==== EXCERPT PROVIDED ====

The Simplicity pretty much needs no introduction. Introduced by the eponymous watchmaker in 2000, it was widely touted as one of the best timepieces in the world. That same claim stands even till today, despite the fact that we have seen numerous incredible watches being launched over the last two decades. The talent and passion of Philippe Dufour is unparalleled, and it certainly shows in his creations and dedication towards his craft. In fact, we are hard pressed to find a movement – which is finished by a single watchmaker – that is as exceptional and refined as this.
Cased in 34mm and 37mm, there are said to be only around 200-odd Simplicities in existence (inclusive of the 20th Anniversary edition that was specially produced last year). It is highly exclusive, and for good reason as well – it is extremely time-consuming and tedious to produce a single timepiece, considering the amount of work that goes into the production. The watch is literally in a league of its own, and we reckon it will hold this title for a long time to come.

====

• [TASKS TO PERFORM]
a) According to the passage on the Simplicity watch, in what year was the Simplicity introduced?
b) Repeat word for word the section of the passage on the Simplicity watch starting at "The Simplicity pretty" and ending at "refined as this.".

==== LISTING ====

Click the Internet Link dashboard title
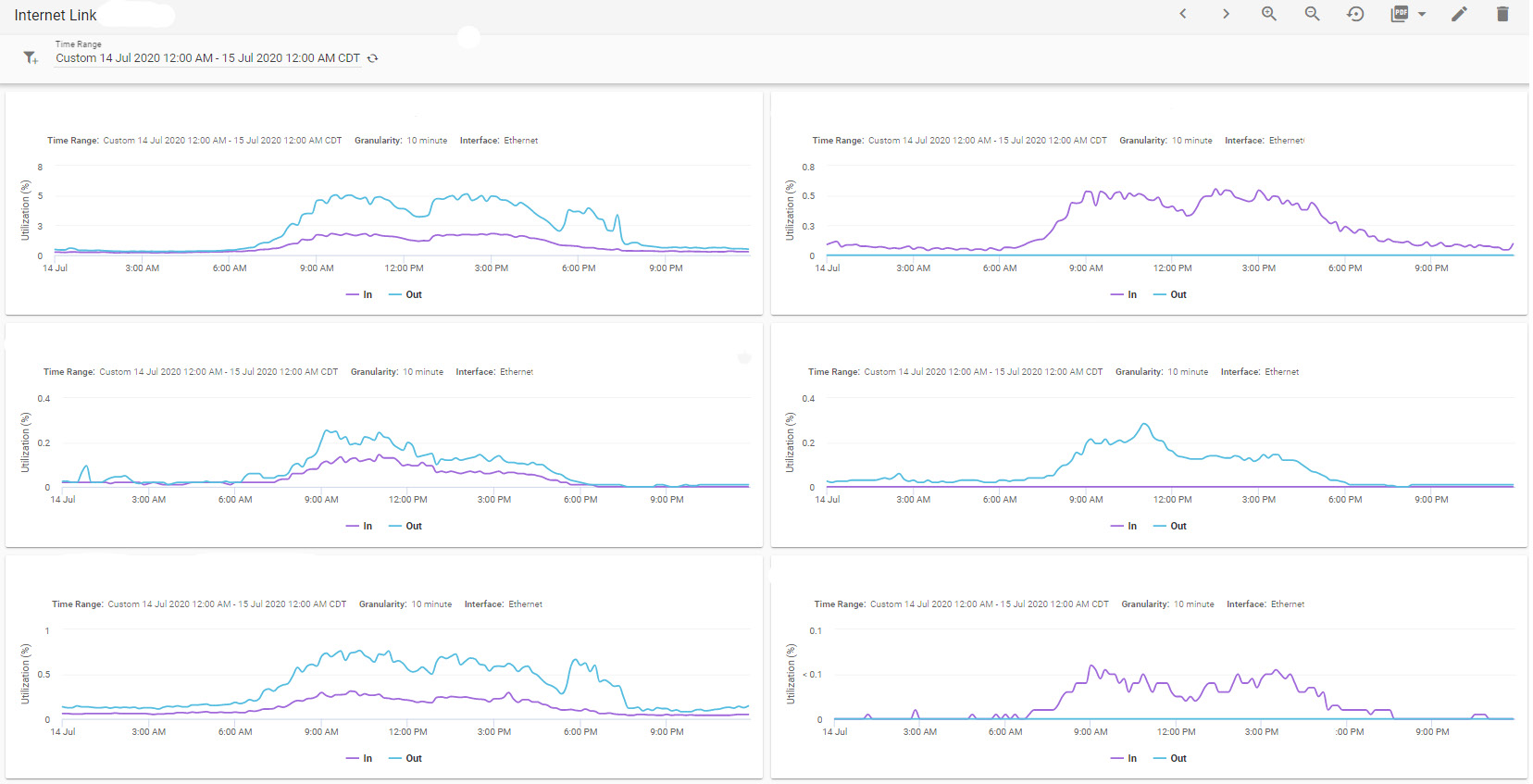The width and height of the screenshot is (1533, 784). (x=56, y=15)
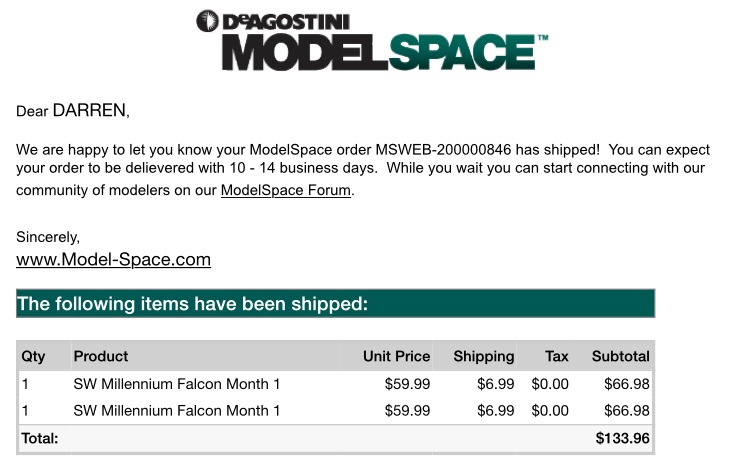Click the Shipping column header

[484, 356]
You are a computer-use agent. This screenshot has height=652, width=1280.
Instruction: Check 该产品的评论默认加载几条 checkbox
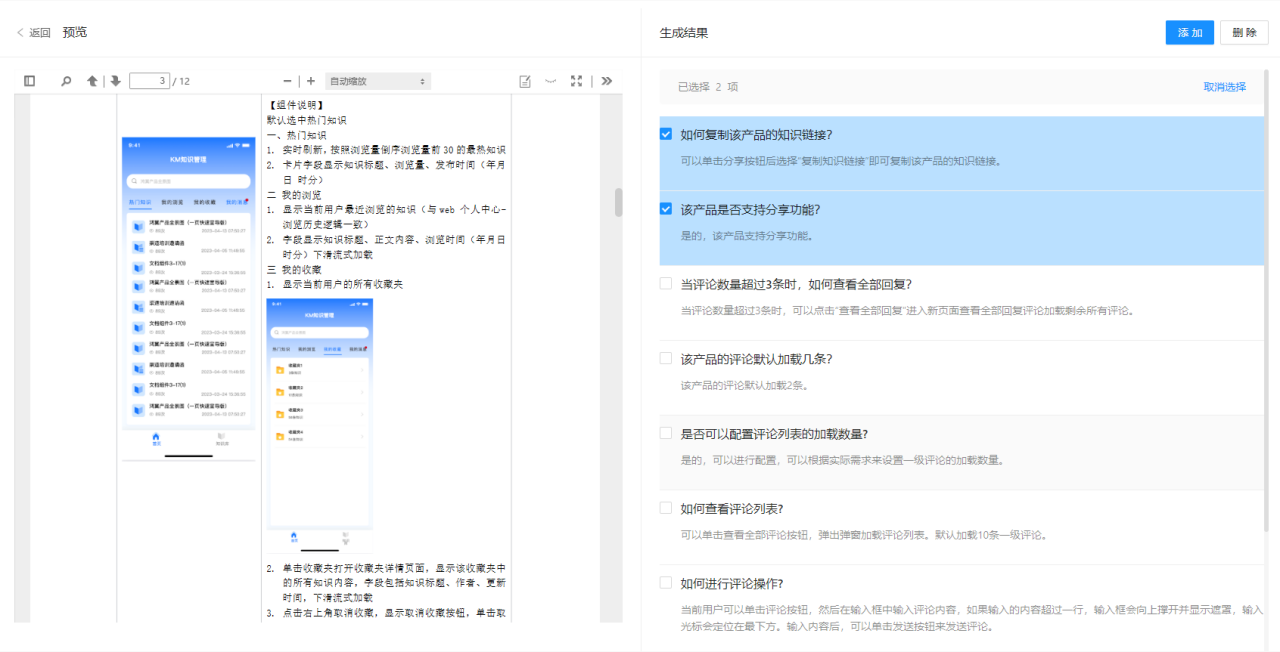[666, 358]
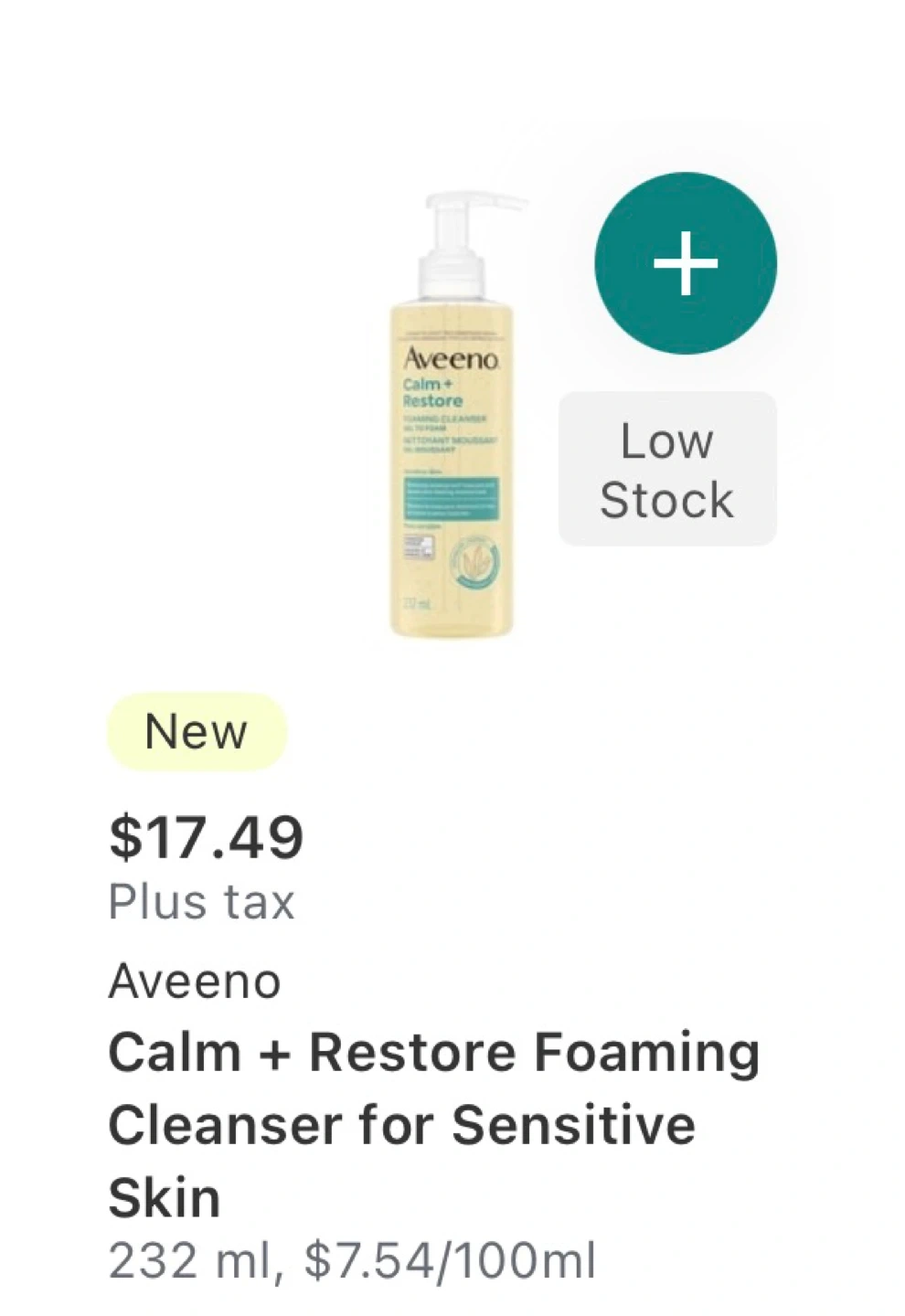This screenshot has width=905, height=1316.
Task: Tap the Low Stock badge
Action: 667,469
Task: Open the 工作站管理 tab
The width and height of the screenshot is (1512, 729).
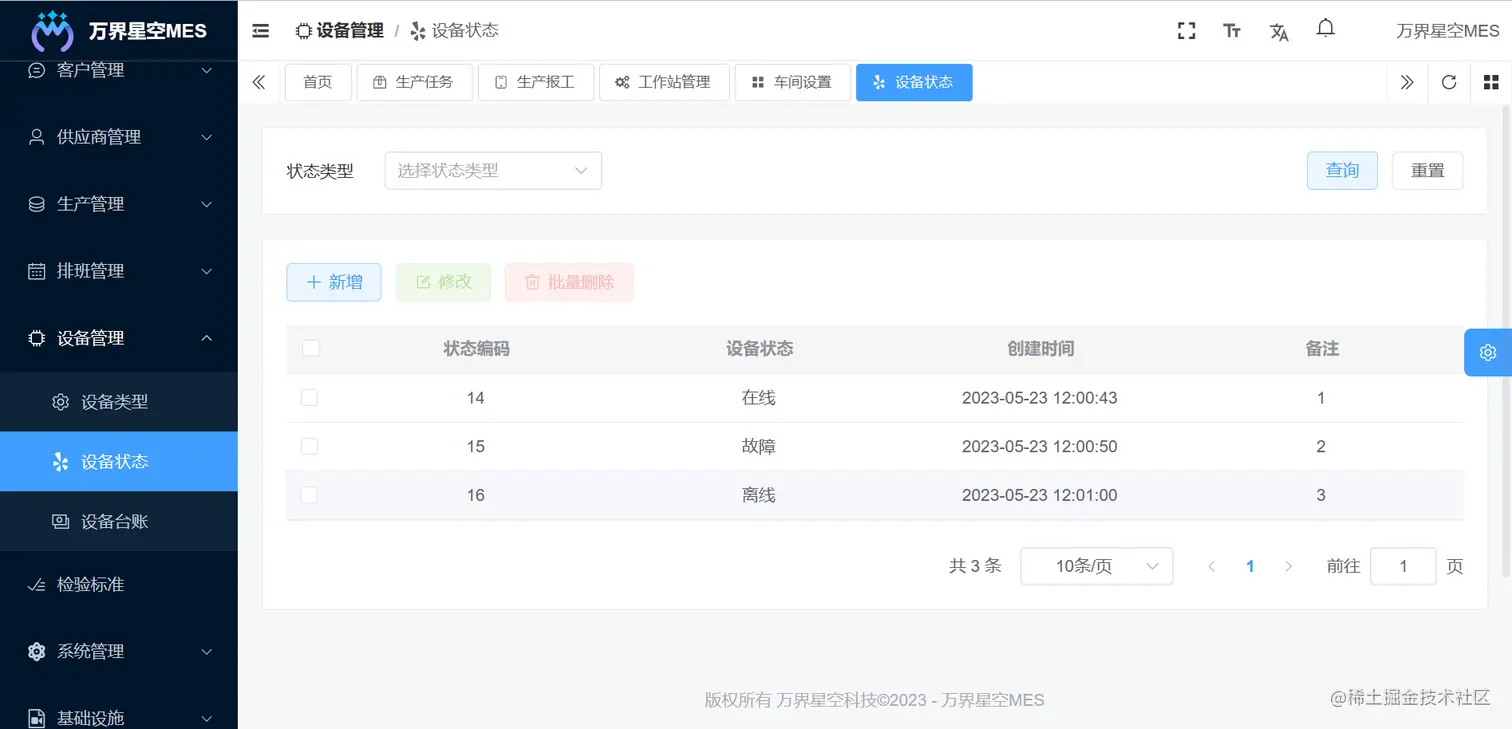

====

• [THE SOLUTIONS]
a) 2000

b)
The Simplicity pretty much needs no introduction. Introduced by the eponymous watchmaker in 2000, it was widely touted as one of the best timepieces in the world. That same claim stands even till today, despite the fact that we have seen numerous incredible watches being launched over the last two decades. The talent and passion of Philippe Dufour is unparalleled, and it certainly shows in his creations and dedication towards his craft. In fact, we are hard pressed to find a movement – which is finished by a single watchmaker – that is as exceptional and refined as this.